* **Consegna**
Riassumi in due frasi il brano su Sindiwe.

* **Testo fornito**

====

In Italia è stata la vincitrice del Premio Grinzane Terra d'Otranto 2007 sezione letteraria.

"Nessuno capisce il trauma di essere neri. Tutti noi, come dimostra Michael Jackson, vorremmo diventare bianchi. Ha presente come sono lisci i capelli di Condoleeza Rice? Solo una matta come me va in giro con questi capelli crespi".

Sindiwe ha la grinta pazzesca e la consapevolezza di chi è cresciuto in uno slum sudafricano tra difficoltà che nemmeno riusciamo a immaginare e ha saputo costruirsi una vita da madre, scrittrice, intellettuale impegnata a favore dei diritti del suo popolo e delle donne di tutto il mondo.

====

Voci archiviate di una raccolta:
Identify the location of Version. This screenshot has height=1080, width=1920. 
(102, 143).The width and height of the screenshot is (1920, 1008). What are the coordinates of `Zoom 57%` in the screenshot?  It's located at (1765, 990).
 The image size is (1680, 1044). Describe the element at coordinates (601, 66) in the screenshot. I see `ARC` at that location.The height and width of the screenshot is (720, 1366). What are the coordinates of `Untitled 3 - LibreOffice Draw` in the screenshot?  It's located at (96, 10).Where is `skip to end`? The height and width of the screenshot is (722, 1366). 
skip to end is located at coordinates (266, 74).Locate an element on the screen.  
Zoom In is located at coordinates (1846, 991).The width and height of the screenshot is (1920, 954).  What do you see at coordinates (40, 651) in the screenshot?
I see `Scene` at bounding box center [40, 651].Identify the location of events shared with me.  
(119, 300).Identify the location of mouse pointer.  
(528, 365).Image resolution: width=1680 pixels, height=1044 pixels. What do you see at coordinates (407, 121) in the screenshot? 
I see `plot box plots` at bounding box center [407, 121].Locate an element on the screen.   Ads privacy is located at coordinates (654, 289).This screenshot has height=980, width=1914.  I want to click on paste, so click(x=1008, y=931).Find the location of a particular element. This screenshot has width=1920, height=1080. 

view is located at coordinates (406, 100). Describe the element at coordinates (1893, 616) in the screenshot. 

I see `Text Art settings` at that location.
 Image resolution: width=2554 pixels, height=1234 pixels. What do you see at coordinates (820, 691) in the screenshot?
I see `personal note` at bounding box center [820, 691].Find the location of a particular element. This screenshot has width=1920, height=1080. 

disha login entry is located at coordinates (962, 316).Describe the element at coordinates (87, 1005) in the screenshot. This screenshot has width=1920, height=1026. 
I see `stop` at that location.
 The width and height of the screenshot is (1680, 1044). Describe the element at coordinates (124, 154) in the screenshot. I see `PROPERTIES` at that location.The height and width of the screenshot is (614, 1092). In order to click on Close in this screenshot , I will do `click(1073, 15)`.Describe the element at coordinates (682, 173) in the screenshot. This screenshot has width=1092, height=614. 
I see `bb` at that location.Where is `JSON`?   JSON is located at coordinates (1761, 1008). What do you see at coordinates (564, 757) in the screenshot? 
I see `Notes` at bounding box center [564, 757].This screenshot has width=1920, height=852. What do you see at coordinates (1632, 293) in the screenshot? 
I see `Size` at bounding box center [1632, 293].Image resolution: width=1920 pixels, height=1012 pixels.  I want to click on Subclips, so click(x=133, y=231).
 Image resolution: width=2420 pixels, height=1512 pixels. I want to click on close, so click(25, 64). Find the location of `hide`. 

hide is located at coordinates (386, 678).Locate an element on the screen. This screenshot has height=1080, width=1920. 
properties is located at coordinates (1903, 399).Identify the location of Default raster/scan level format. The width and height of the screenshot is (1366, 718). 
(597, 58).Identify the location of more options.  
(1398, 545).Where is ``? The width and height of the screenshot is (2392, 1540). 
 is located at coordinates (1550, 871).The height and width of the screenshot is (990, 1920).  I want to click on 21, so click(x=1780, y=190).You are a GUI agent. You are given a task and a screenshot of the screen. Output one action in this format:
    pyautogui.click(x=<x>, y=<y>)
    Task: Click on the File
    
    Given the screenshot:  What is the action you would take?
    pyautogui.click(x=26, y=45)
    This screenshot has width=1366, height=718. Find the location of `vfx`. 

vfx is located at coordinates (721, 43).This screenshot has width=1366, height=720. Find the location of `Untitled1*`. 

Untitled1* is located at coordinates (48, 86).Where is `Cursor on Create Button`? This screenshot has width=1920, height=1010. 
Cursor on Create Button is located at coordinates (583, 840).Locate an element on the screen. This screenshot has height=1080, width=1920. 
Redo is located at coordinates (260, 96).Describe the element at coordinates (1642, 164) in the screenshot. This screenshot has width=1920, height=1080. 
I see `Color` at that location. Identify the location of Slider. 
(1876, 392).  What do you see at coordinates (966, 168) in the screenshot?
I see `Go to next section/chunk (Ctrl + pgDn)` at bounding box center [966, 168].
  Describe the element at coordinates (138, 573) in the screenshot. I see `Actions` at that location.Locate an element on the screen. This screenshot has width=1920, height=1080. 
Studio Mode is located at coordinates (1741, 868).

====

* **Svolgimento**
Sindiwe, vincitrice in Italia della sezione letteraria del Premio Grinzane Terra d'Otranto 2007, parla del trauma di essere neri e dei propri capelli crespi. Cresciuta in uno slum sudafricano, si è costruita una vita da madre, scrittrice e intellettuale impegnata per i diritti del suo popolo e delle donne di tutto il mondo.